# [ACTIVITY LIST]
1 > In the passage on ADHD, what happened to the hairstylist's inability to concentrate in school?
2 > Reproduce word for word the part of the passage on ADHD starting at "They’re also finally" and ending at "thought about themselves.".

*** TEXT ***

Everyone — whether they have children or not — intuitively understands that children go through phases. We don’t need to administer psychoactive drugs every time they go through a phase we don’t like. And we all know that it didn’t really take decades for leading scientific experts to come to this conclusion. They knew it all along. But they had a financial incentive to say otherwise. Only now that the situation has devolved into total absurdity — now that we’re supposed to pretend that 25% of teenagers suffer from this diagnosis — are some of these experts finally telling the truth.

They’re also finally admitting that, in reality, the cure for ADHD is simply doing things that are interesting. That’s it. It turns out that, according to the Times, ADHD patients suddenly lost their symptoms when they started doing things that actually interested them:

A hairstylist told the researchers that her inability to concentrate in school vanished when she began studying hair.. … A young man who was training to be an auto technician said that in his new career, his A.D.H.D. was no longer an issue. … Patients’ symptoms tended to improve, rather than worsen, during times of higher ‘environmental demands’ — periods of more responsibility and busier schedules. … Jobs or college courses that were demanding and interesting helped alleviate their symptoms. And as their symptoms lifted, they changed the way they thought about themselves.

*** End of TEXT ***
*** GIVEN ENTRIES ***

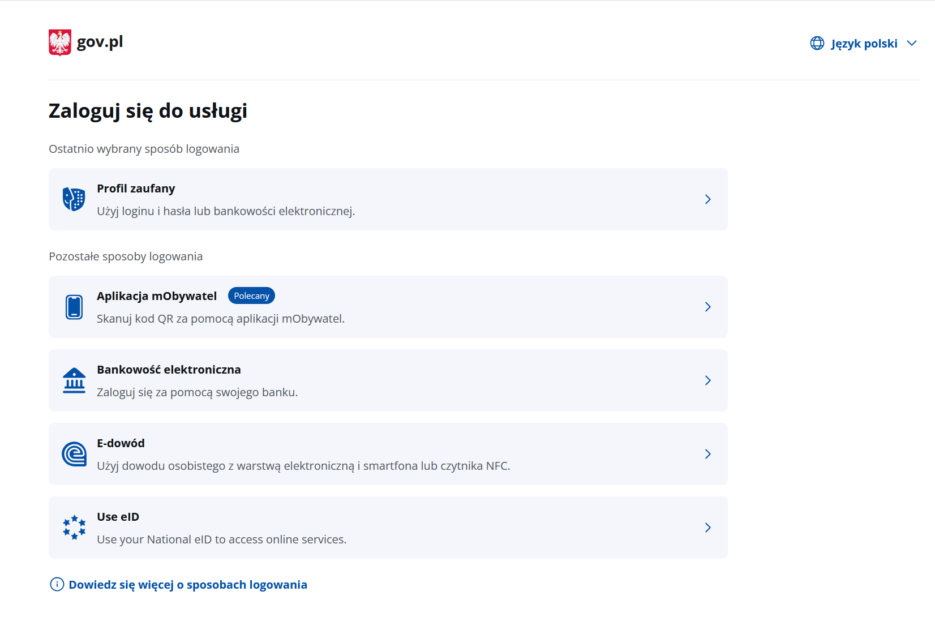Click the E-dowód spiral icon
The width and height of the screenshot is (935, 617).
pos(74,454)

*** End of GIVEN ENTRIES ***
*** GIVEN ENTRIES ***

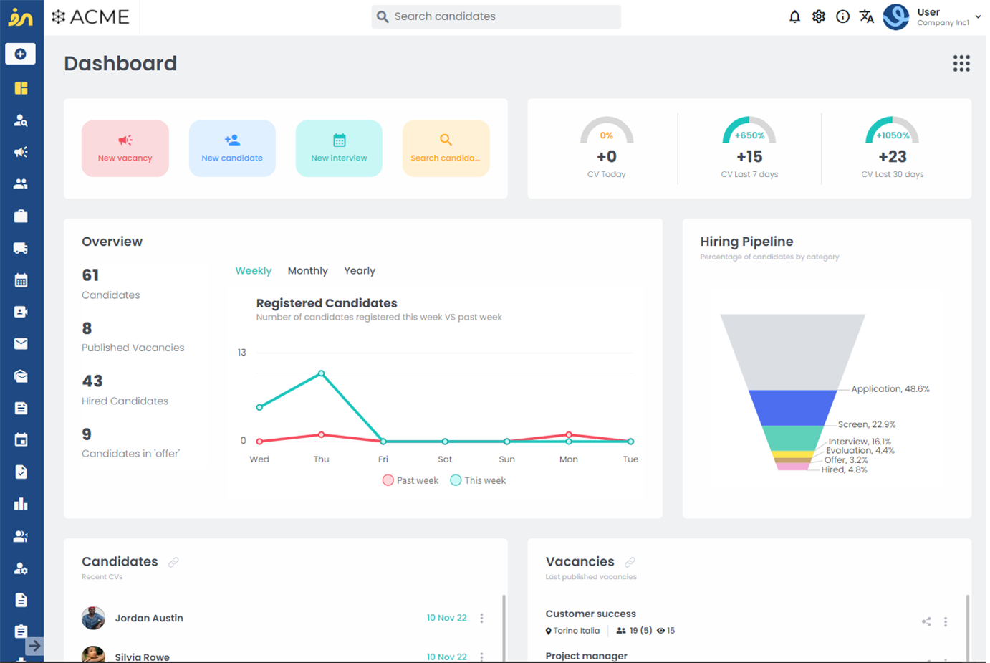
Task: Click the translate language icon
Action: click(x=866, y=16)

*** End of GIVEN ENTRIES ***
*** GIVEN ENTRIES ***

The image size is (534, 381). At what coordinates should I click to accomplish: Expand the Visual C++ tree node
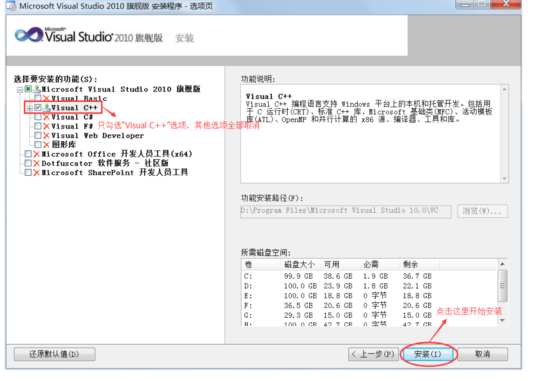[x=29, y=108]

*** End of GIVEN ENTRIES ***

# [SOLUTIONS FOR EACH TASK]
1 > It vanished when she began studying hair.

2 >
They’re also finally admitting that, in reality, the cure for ADHD is simply doing things that are interesting. That’s it. It turns out that, according to the Times, ADHD patients suddenly lost their symptoms when they started doing things that actually interested them:

A hairstylist told the researchers that her inability to concentrate in school vanished when she began studying hair.. … A young man who was training to be an auto technician said that in his new career, his A.D.H.D. was no longer an issue. … Patients’ symptoms tended to improve, rather than worsen, during times of higher ‘environmental demands’ — periods of more responsibility and busier schedules. … Jobs or college courses that were demanding and interesting helped alleviate their symptoms. And as their symptoms lifted, they changed the way they thought about themselves.